**The task**
Match on the string "will" in the entries below and return every matching line.

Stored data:
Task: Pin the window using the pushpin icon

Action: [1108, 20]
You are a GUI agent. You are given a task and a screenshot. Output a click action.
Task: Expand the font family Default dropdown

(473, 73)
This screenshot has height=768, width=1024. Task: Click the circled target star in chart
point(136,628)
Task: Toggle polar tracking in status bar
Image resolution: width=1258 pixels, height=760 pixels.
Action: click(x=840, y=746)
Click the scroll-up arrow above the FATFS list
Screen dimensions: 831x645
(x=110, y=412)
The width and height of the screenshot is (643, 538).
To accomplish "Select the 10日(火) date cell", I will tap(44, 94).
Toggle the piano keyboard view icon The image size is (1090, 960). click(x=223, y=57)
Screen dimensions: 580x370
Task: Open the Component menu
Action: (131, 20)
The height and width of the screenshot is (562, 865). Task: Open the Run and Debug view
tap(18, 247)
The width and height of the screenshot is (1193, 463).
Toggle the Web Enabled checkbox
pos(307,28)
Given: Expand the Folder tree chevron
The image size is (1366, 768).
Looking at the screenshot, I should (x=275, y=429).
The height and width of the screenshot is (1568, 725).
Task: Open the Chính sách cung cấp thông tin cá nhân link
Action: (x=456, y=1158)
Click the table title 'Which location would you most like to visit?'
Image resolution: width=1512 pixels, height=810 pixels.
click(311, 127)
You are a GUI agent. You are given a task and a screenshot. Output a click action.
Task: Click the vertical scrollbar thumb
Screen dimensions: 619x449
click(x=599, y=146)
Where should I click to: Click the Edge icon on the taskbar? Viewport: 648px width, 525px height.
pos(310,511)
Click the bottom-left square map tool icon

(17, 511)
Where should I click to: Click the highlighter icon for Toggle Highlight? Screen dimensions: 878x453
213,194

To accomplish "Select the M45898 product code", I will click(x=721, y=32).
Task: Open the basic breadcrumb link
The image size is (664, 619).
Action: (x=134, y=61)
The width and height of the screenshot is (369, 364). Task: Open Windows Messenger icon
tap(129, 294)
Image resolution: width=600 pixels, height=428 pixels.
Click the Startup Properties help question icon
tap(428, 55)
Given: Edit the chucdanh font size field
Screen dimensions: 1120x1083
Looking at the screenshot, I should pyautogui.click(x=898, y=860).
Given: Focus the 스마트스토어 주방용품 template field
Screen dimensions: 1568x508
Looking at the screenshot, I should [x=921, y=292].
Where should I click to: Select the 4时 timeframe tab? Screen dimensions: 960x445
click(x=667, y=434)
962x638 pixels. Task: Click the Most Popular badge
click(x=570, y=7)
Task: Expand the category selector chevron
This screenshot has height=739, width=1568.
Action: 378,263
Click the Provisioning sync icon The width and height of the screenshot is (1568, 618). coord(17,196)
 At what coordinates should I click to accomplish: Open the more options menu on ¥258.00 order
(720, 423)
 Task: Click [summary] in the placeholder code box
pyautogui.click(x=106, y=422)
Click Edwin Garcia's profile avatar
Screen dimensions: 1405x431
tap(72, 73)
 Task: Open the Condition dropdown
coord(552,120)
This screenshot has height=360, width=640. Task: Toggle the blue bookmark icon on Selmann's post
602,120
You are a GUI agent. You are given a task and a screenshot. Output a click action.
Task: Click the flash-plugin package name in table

**The answer**
To accomplish "Select the 10日(火) date cell", I will tap(44, 94).
To accomplish "Select the M45898 product code", I will click(x=721, y=32).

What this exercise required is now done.